A l’époque elle ne connaissait sûrement pas Somerset Maugham ou Joseph Conrad
qui avaient séjourné dans les murs de ce célèbre hôtel colonial dont la pelouse
était amoureusement caressée par les vagues de la mer du détroit de Malacca…
Peut-être même loge-t-elle dans la suite « écrivain » et prend-t-elle
ses repas dans le fameux restaurant « The 1885 » avec des robes
fluides achetées par son petit-ami amoureux… ? J’y étais, sensiblement à
la même époque pour y retrouver un séduisant chinois du nom de Pho, moi aussi
mes amours étaient et sont toujours l’Asie. « Nous nous sommes peut-être
croisées alors » je dirai à Beatrice Saubin beaucoup plus tard à l’occasion
d’un cocktail parisien où elle brillait en compagnie de son chaperon Maître
Lombard chez qui je dinais souvent.
Au moment
de se séparer – tous les voyages ont une fin – Eddy promet à Béatrice de la
rejoindre en France et même de l’épouser. En attendant, comme elle n’a qu’un
vieux sac un peu minable, il lui achète une superbe valise Samsonite verte !
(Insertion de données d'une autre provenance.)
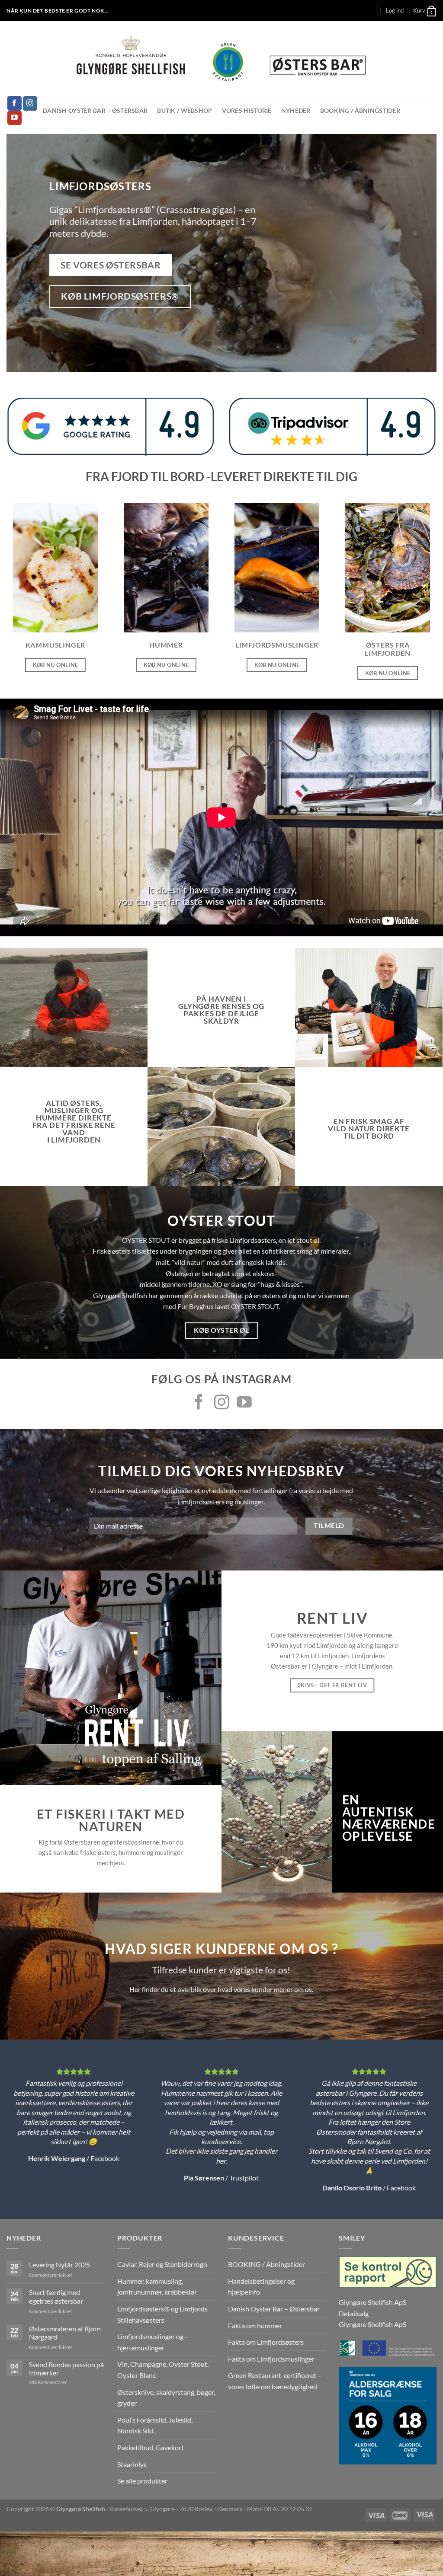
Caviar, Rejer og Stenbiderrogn (162, 2264)
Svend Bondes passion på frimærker (66, 2368)
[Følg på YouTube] (14, 118)
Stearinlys (132, 2464)
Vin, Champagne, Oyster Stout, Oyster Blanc (163, 2369)
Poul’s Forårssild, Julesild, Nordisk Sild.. (155, 2425)
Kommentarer (48, 2382)
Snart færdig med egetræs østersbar (56, 2296)
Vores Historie (247, 110)
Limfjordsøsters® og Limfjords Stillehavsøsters (162, 2314)
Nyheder (296, 110)
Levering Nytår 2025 (59, 2264)
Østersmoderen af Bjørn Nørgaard (65, 2332)
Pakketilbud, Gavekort (150, 2447)
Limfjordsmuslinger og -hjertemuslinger (152, 2342)
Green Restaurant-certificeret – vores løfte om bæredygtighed (274, 2381)
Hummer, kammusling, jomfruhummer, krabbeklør (157, 2286)
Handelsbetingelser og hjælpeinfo (261, 2286)
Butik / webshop (184, 110)
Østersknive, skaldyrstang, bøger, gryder (166, 2397)
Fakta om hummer (255, 2325)
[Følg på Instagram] (30, 103)
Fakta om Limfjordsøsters (266, 2342)
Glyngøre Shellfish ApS (372, 2324)
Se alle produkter (142, 2481)
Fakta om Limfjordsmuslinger (271, 2359)
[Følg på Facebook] (14, 103)
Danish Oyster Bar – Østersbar (95, 110)
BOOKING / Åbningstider (360, 110)
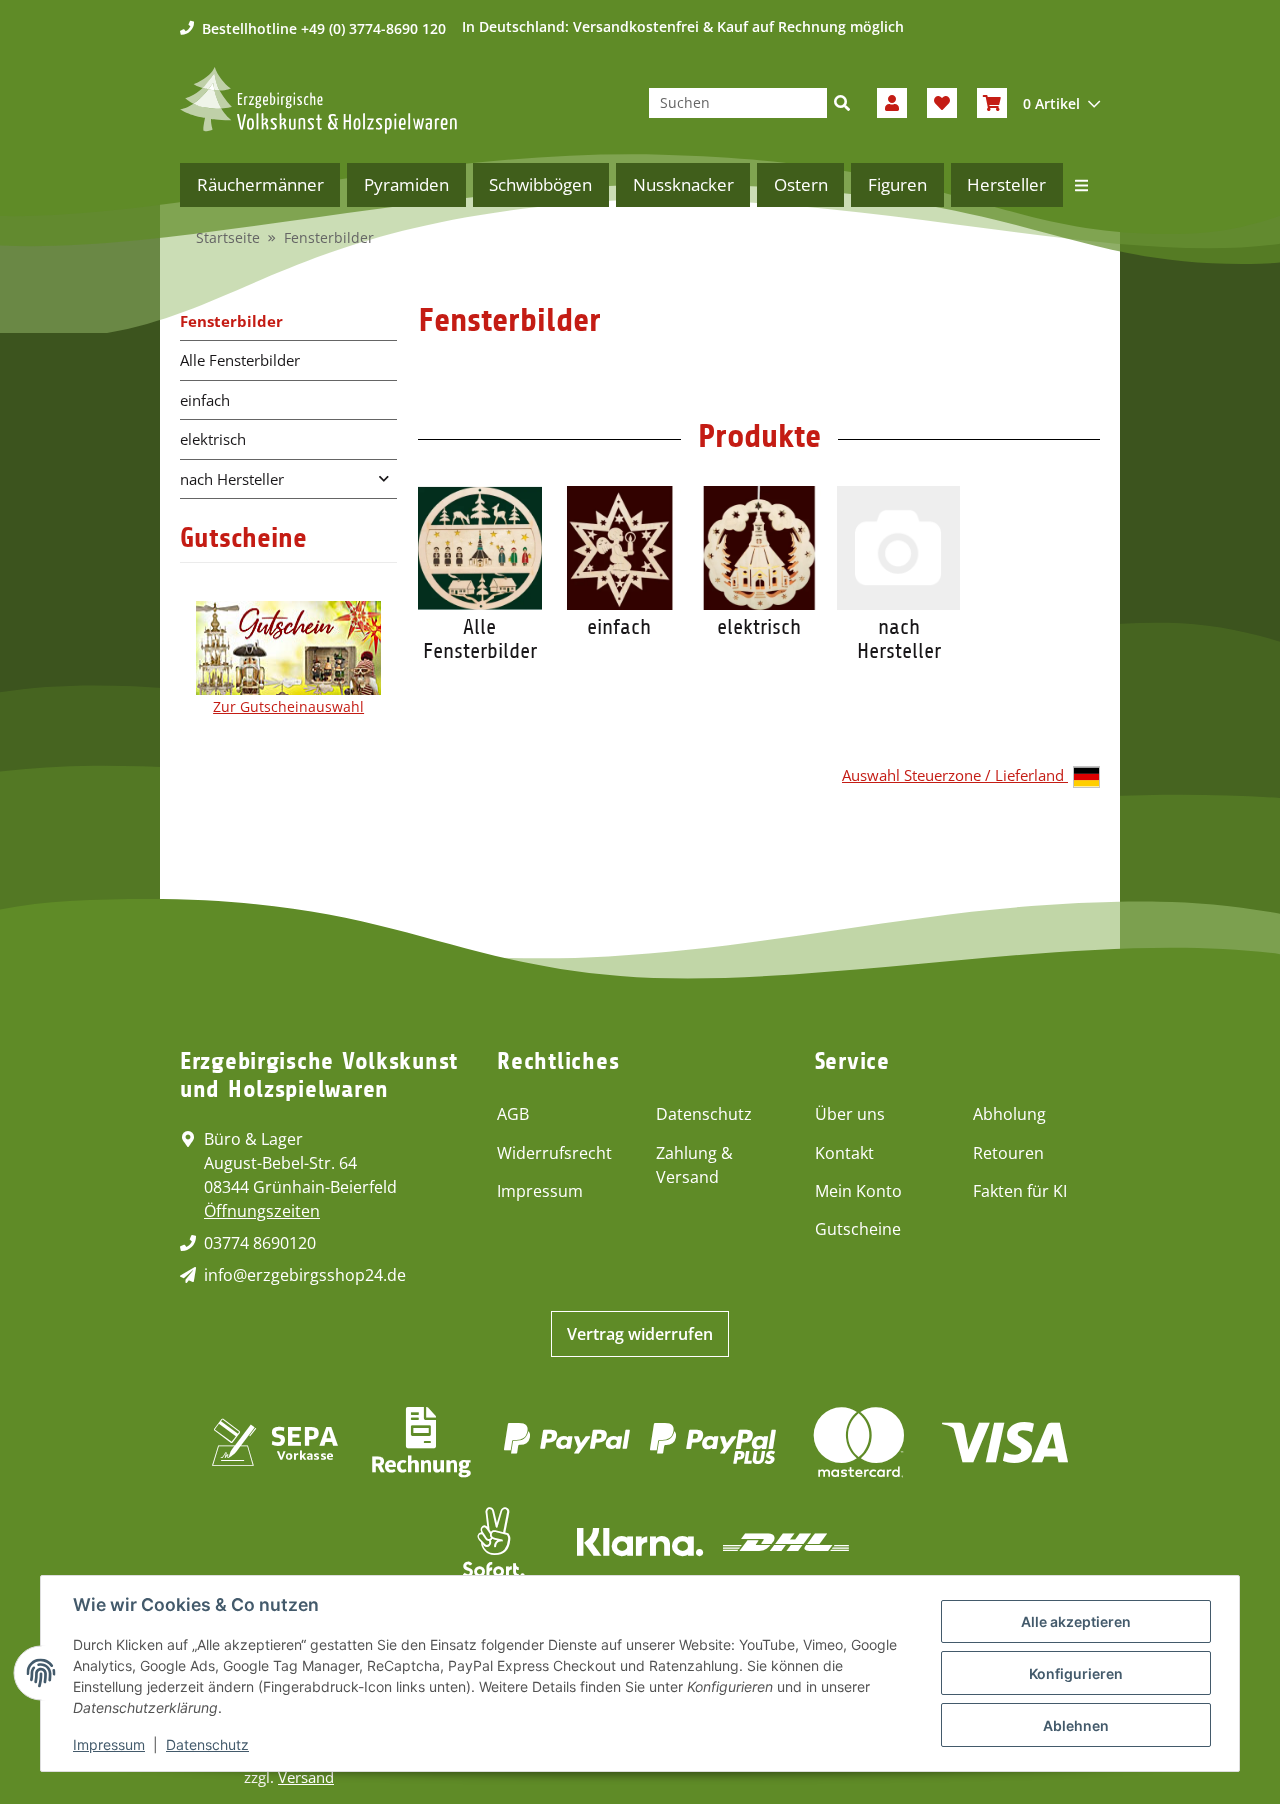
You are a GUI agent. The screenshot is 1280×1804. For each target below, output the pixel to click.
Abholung (1009, 1114)
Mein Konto (858, 1191)
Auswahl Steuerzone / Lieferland (955, 775)
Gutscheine (858, 1229)
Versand (306, 1777)
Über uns (850, 1114)
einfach (619, 627)
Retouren (1008, 1153)
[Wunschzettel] (942, 103)
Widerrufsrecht (554, 1153)
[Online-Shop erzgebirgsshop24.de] (318, 100)
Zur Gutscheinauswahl (288, 706)
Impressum (540, 1191)
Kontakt (844, 1153)
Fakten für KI (1020, 1191)
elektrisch (759, 627)
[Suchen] (842, 103)
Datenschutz (704, 1114)
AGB (513, 1114)
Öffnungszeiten (262, 1211)
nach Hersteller (899, 639)
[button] (892, 103)
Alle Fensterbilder (480, 639)
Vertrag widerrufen (640, 1334)
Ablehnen (1076, 1725)
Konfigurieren (1076, 1673)
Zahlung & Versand (694, 1165)
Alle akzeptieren (1076, 1621)
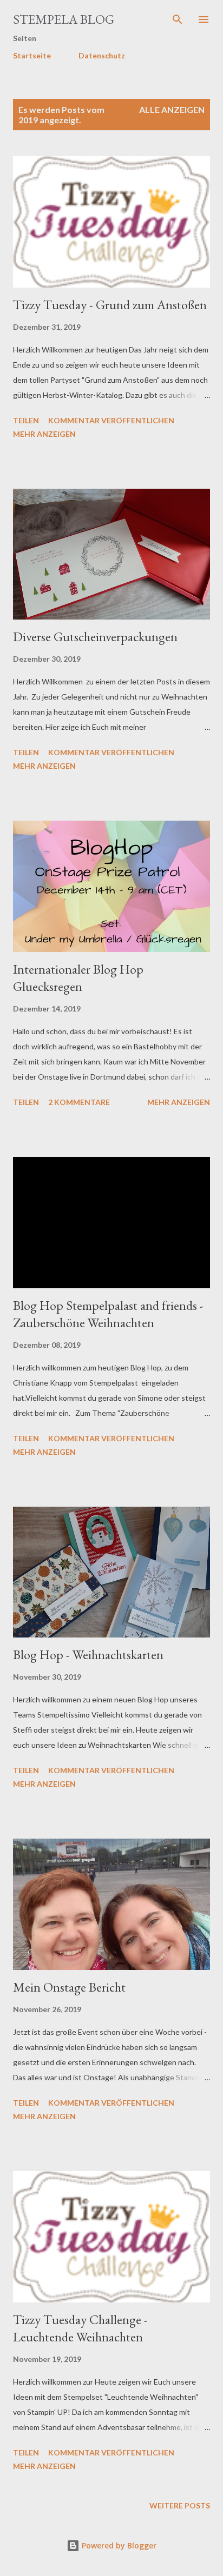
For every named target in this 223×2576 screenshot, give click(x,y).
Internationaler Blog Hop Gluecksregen (78, 978)
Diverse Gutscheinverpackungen (95, 636)
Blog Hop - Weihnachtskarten (88, 1654)
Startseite (32, 55)
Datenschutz (101, 55)
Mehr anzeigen (44, 433)
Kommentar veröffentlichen (111, 420)
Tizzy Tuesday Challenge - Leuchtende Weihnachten (80, 2328)
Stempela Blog (63, 19)
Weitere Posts (179, 2505)
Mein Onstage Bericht (69, 1987)
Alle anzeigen (172, 109)
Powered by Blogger (118, 2545)
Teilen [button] (26, 420)
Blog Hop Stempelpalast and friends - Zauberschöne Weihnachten (108, 1314)
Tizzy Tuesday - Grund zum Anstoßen (110, 304)
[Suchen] (177, 19)
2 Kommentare (79, 1102)
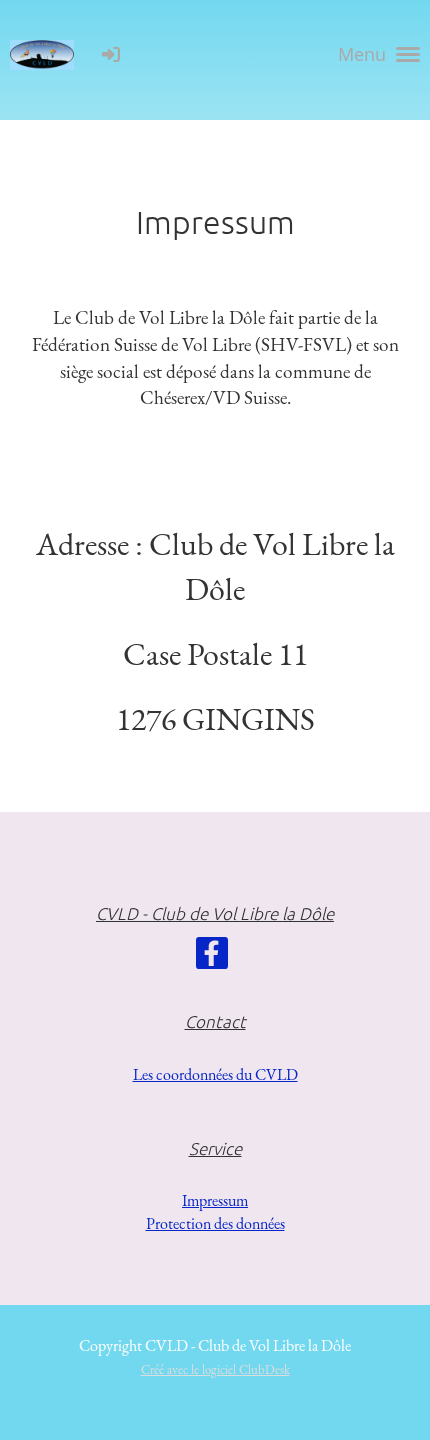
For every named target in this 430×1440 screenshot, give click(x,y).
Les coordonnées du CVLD (215, 1074)
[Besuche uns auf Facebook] (212, 958)
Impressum (215, 1200)
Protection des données (215, 1223)
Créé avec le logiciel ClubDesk (215, 1369)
La suite sera racontée en long et en large par une presse insatiable d’histoires
où se mêlent compassion et aventures, pour des lecteurs avides d’exotisme cheap :
L’arrestation à l’aéroport de Penang où Béatrice s’apprête à embarquer via
Singapour pour l’Europe. La valise à
double fond qui contient un demi-kilo d’héroïne. Béatrice incarcérée
dans une prison malaise. Condamnation à mort. Puis à perpétuité.
Plus jamais
entendu parler du petit ami chinois. A-t-il seulement existé ? S’est-il
froidement servi d’elle ? A-t-elle été vendue pour détourner l’attention
des douaniers sur un plus gros trafic sur cette même ligne Penang-Zurich ?
Exactement
à la même époque, à Bangkok, je m’apprête à embarquer sur un vol Sabéna vers
Brussels via Amman en Jordanie… les
plaisirs des vols charters ! Un homme vient vers moi, un asiatique. On n’est
pas tout à fait sûr d’embarquer car une tempête de neige rend l’aéroport d’Amman
impraticable. On pèse mon bagage. Bien en dessous du poids autorisé. L’homme me
dit qu’il est en surpoids et que je lui rendrais service en me chargeant d’un
paquet. N’a pas envie de payer le supplément. Entre temps je viens de faire
connaissance avec deux jeunes banlieusards français, de retour du Japon envoyés
par leur club pour être initiés aux arts martiaux au pays des samouraïs. On
sympathise. Ils sont éblouis par l’Asie. Je fais figure d’habituée, c’est mon
troisième voyage en Thaïlande. Au moment où je suis prête à accepter le paquet
de l’inconnu, on annonce que l’embarquement est remis au jour suivant. Tous les
passagers seront logés dans un hôtel 4 étoiles de béton aux abords de l’aéroport
Dom Meuang. Les deux français ne me quittent pas. Ne comprennent pas un mot d’anglais.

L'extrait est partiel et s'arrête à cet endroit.